>> START

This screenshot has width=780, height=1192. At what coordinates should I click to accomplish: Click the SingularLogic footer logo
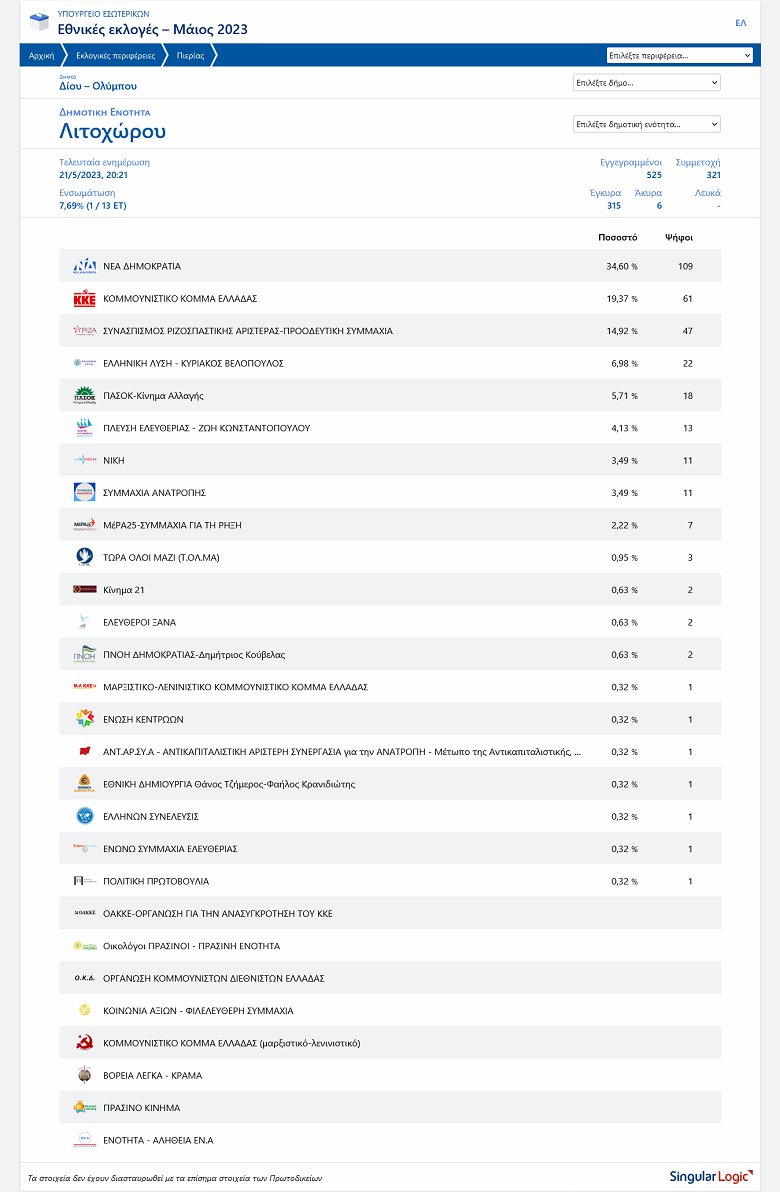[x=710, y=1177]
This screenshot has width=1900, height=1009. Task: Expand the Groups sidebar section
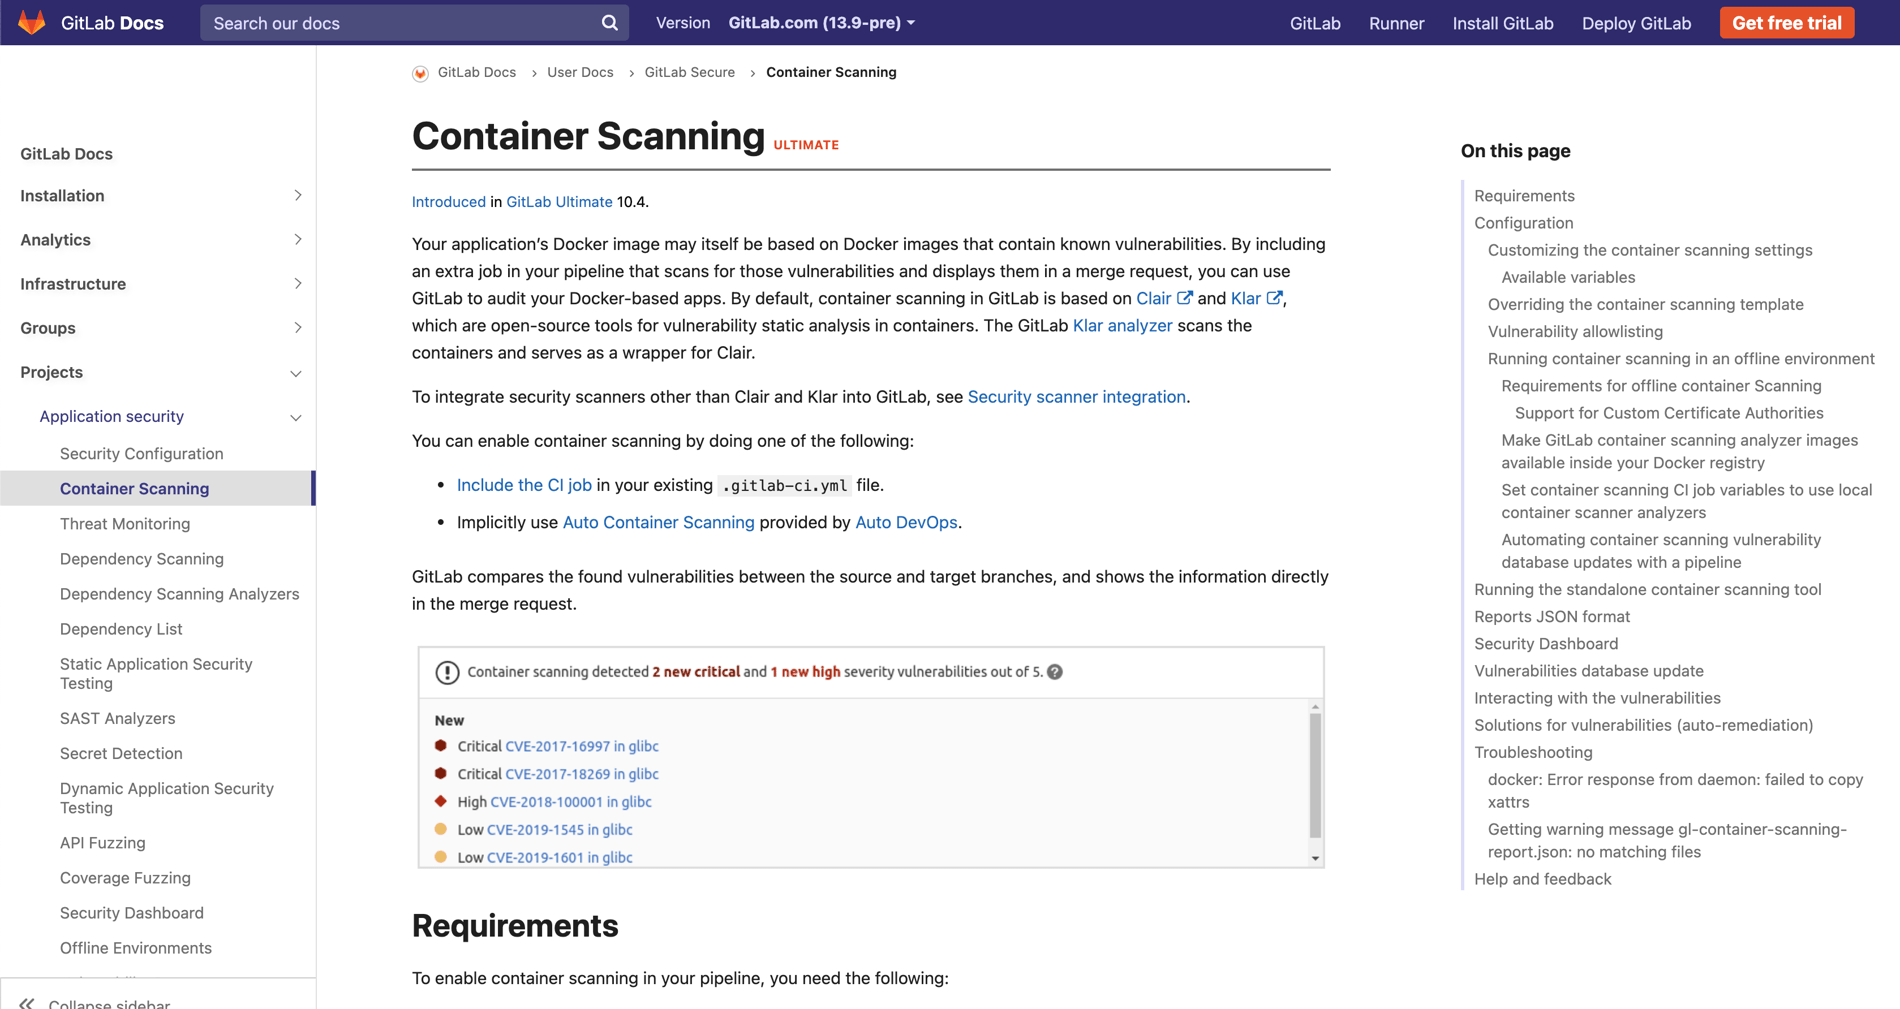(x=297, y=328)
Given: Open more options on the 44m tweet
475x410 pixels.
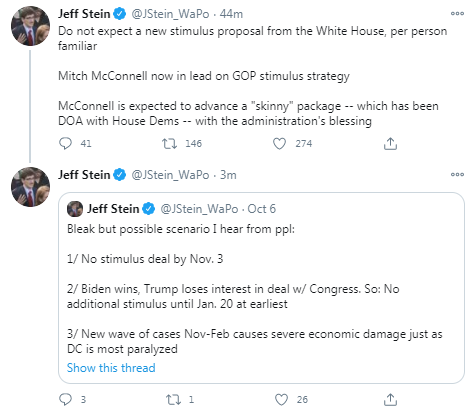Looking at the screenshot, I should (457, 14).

>> END

→ To be done
Rewrite each of the entries above, replacing "tweet" with "post" and changing nothing else. Leave the pictures out.

→ The reply
This screenshot has width=780, height=1192. At what coordinates should I click to accomplish: Click the SingularLogic footer logo
[x=710, y=1177]
This screenshot has width=1900, height=1009. Task: Expand the Groups sidebar section
(x=297, y=328)
Given: Open more options on the 44m post
475x410 pixels.
Looking at the screenshot, I should (457, 14).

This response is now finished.